▸ TEXT SECTION
## BEGIN
Biomass Gasification

INTRODUCTION

Current energy scenario depends on the applicability of renewing technology in an efficient manner. The fast depletion of fossil fuel sources now draw plans to use non-renewable sources on a suitable basis and to replace them with renewable sources. Biomass sources are most promising, sustainable and less polluting

Why do we gasify?

All the biomass fuel materials are converted into gaseous form and then mixed with combustion air for burning.

1 kg of Petroleum fuel = 4 kg of biomass

Biomass occupies three to four times more volume. Because biomass materials are bad conductors of heat, it is also very difficult to have control over the rate of energy production. All these difficulties are overcome through gasification.

General requirements of gasification
  • The size of the feedstock should not exceed the recommended values.
  • Moisture content should not exceed 12%.
  • Bulk density should be around 500 kg/m³.
  • Interchangeability of gasifiers designed for powdery and solids is generally not possible.
  • Ash content is also an important parameter.
  • Need electricity for running the blower and fuel preparation machines.

A formula for biomass

BIOMASS - CH1.4O0.6

The process of release of thermal energy from fuel is known as combustion. Any combustion process can be depicted by the fire triangle shown in the figure.

Pyrolysis of biomass

Pyrolysis means the breaking down of materials by heat (~ 500°C) in the absence of air. First to heat, which releases gases and volatile materials according to:

CH1.4O0.6 --> Gas + vapor + Charcoal

Vapor is typically 75-90% of the fuel mass

Biomass Constituents

Decomposition Temperature

Hemi cellulose 200 to 280°C
Cellulose 280 to 320°C
Lignin Beyond 320°C

Thermal decomposition of Biomass

Gasification
  • Gasification is an incomplete combustion of biomass at temperature between 700ºC and 1000ºC
  • It is basically a thermo chemical process that convert biomass materials into gaseous component i.e., Producer gas containing:

gaseous component

Percentage

Carbon monoxide 18 – 22%
Hydrogen 13 – 19%
Methane 1 – 5%
Heavier hydrocarbons 0.2 – 0.4%
Carbon dioxide 9 – 12%
Nitrogen 45 – 55%
Water vapor 4%
  • According to the fuel gas end use, the gasifier system can be divided into
    1. Heat Gasifiers.
## END
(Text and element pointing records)
## BEGIN
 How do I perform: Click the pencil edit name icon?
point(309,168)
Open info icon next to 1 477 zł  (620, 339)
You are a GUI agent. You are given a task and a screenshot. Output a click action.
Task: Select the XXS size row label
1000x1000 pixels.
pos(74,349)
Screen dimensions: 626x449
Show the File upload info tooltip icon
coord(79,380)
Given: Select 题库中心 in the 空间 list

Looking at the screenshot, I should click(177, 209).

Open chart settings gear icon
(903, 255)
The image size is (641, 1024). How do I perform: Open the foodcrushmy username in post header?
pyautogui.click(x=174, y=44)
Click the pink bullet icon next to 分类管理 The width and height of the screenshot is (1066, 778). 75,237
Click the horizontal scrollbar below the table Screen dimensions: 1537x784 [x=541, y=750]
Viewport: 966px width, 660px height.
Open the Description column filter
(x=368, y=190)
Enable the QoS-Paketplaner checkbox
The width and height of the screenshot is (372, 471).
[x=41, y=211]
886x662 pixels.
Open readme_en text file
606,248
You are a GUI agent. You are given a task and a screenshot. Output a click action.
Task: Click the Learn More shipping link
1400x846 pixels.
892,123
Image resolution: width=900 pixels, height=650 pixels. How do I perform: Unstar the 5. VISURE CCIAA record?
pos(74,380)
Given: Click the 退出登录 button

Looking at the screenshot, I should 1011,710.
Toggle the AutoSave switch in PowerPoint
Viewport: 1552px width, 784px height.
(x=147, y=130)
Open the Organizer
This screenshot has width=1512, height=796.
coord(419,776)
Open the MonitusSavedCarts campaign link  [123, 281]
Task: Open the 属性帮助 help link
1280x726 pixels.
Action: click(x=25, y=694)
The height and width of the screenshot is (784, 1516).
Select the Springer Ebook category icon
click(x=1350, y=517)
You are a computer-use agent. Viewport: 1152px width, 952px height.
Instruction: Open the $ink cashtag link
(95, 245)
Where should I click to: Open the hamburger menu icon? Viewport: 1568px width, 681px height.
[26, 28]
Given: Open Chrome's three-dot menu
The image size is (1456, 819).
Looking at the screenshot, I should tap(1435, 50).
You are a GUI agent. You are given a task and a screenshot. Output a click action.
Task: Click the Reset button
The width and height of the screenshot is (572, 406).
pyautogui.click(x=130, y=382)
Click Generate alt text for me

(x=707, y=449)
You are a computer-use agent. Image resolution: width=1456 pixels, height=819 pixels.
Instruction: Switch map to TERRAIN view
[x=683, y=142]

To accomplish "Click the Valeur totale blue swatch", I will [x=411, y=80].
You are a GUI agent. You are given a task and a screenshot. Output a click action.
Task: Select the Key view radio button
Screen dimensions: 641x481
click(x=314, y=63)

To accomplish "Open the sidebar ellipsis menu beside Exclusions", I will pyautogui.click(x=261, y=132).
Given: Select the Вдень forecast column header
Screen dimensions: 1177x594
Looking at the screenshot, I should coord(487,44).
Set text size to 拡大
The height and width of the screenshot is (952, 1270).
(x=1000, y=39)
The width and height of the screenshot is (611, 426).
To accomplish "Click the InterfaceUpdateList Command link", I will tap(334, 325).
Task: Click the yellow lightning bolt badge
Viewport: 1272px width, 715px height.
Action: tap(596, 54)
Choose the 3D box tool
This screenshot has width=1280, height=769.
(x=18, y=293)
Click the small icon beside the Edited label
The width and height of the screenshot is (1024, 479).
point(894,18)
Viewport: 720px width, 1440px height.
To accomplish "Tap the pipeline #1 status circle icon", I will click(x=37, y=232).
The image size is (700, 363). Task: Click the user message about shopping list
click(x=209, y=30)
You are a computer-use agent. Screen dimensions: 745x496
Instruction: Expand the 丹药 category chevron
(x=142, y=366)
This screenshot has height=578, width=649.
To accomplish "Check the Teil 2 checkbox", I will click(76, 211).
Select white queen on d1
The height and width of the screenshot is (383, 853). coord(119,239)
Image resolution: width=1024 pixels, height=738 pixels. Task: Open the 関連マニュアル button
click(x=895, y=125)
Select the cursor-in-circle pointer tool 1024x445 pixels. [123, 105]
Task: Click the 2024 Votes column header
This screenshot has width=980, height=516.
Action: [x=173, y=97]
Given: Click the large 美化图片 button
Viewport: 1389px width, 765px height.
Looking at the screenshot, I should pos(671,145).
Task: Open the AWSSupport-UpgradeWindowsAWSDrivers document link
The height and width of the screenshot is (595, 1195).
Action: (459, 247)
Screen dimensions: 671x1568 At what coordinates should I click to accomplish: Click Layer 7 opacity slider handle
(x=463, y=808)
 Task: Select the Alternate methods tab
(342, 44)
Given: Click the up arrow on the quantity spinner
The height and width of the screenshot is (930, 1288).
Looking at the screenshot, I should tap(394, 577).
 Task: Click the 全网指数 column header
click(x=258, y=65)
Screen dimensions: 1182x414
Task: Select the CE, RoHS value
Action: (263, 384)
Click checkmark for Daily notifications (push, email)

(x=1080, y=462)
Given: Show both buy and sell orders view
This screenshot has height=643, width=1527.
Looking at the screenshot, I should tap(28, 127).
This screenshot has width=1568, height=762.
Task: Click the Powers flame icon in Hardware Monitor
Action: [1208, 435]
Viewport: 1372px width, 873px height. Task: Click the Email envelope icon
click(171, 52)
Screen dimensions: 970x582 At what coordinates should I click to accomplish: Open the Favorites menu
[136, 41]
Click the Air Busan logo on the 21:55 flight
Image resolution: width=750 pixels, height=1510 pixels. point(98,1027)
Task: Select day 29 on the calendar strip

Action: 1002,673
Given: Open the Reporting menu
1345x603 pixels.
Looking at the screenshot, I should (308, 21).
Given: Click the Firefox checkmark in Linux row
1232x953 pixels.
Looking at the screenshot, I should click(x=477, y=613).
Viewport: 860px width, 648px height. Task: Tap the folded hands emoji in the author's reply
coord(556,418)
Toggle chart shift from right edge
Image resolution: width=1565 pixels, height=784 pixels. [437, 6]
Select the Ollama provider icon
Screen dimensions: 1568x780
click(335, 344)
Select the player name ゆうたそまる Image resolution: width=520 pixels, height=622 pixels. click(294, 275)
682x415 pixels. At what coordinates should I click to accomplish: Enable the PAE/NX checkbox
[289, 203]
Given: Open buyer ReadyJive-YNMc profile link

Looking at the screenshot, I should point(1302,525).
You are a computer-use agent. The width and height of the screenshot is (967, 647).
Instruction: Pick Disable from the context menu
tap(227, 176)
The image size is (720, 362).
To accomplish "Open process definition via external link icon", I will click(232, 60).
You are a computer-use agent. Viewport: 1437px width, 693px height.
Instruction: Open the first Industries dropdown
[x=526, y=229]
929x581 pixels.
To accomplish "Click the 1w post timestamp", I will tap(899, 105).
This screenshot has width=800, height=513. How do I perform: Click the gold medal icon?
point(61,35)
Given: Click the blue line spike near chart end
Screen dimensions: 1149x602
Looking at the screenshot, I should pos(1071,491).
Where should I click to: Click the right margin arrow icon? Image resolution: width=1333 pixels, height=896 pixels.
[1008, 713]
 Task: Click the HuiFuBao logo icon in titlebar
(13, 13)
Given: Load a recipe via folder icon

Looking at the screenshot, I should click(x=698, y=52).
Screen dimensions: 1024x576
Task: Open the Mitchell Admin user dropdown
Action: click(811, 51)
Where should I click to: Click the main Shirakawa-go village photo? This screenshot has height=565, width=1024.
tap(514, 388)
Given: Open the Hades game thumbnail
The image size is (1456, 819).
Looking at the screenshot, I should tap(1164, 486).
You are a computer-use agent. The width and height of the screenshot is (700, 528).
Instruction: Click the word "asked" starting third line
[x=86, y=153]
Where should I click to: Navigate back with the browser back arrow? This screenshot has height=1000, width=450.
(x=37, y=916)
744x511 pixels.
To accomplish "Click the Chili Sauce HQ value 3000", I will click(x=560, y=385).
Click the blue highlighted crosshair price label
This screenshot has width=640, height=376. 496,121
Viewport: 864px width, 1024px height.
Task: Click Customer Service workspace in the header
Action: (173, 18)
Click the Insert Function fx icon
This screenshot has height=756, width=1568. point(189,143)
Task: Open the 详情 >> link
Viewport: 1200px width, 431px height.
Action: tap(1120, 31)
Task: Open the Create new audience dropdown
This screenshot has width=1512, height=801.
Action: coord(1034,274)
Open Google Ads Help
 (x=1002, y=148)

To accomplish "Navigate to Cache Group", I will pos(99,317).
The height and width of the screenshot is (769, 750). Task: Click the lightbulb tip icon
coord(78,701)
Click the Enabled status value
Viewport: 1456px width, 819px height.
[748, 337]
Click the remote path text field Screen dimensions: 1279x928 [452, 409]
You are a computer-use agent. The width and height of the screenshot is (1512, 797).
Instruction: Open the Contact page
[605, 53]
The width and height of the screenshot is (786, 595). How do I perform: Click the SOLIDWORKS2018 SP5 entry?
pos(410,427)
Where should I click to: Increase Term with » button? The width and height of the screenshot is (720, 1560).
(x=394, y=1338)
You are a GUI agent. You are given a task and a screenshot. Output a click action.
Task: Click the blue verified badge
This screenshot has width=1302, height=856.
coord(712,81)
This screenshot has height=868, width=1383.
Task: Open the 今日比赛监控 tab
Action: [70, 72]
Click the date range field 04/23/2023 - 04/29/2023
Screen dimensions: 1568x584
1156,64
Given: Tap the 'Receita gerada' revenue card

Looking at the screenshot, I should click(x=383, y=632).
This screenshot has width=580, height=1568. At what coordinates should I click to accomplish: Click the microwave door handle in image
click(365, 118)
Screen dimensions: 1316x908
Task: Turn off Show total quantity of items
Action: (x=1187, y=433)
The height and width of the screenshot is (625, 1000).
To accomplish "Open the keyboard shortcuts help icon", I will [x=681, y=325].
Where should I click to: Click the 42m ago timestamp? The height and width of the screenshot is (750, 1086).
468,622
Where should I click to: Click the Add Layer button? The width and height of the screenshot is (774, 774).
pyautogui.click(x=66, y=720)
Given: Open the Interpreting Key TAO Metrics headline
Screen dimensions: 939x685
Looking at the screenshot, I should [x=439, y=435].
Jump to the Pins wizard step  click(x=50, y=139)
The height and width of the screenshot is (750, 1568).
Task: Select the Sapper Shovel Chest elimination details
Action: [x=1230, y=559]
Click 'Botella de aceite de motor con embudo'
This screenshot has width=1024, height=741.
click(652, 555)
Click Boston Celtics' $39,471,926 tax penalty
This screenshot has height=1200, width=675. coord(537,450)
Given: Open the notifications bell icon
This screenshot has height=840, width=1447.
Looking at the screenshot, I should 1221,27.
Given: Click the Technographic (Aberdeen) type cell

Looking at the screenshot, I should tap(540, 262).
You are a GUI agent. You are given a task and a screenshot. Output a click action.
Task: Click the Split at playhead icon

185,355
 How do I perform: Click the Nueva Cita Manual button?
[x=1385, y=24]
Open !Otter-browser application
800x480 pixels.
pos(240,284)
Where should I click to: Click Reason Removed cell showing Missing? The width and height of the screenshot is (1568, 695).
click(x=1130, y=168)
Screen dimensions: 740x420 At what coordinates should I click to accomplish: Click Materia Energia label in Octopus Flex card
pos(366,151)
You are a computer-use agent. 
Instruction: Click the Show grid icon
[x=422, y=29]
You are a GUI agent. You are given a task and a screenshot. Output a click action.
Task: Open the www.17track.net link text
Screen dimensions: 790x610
## END
▸ INSTRUCTION 1
Please edit the biomass gasification text from the passage starting at "Why do we gasify?" and ending at "not exceed 12%.", and give it again with "bad conductors" replaced by "poor conductors".
▸ INSTRUCTION 2
Using the biomass gasification text, decide whether each statement agrees with it, and answer yes or no with the deciding words quoted: (a) The moisture content of the feedstock should be no more than 12%. (b) Cellulose decomposes at temperatures beyond 320°C. (c) Gasification takes place at temperatures between 700ºC and 1000ºC.

▸ FULL ANSWER 1
Why do we gasify?

All the biomass fuel materials are converted into gaseous form and then mixed with combustion air for burning.

1 kg of Petroleum fuel = 4 kg of biomass

Biomass occupies three to four times more volume. Because biomass materials are poor conductors of heat, it is also very difficult to have control over the rate of energy production. All these difficulties are overcome through gasification.

General requirements of gasification
  • The size of the feedstock should not exceed the recommended values.
  • Moisture content should not exceed 12%.

▸ FULL ANSWER 2
(a) Yes: "Moisture content should not exceed 12%."
(b) No: "Cellulose 280 to 320°C"
(c) Yes: "Gasification is an incomplete combustion of biomass at temperature between 700ºC and 1000ºC"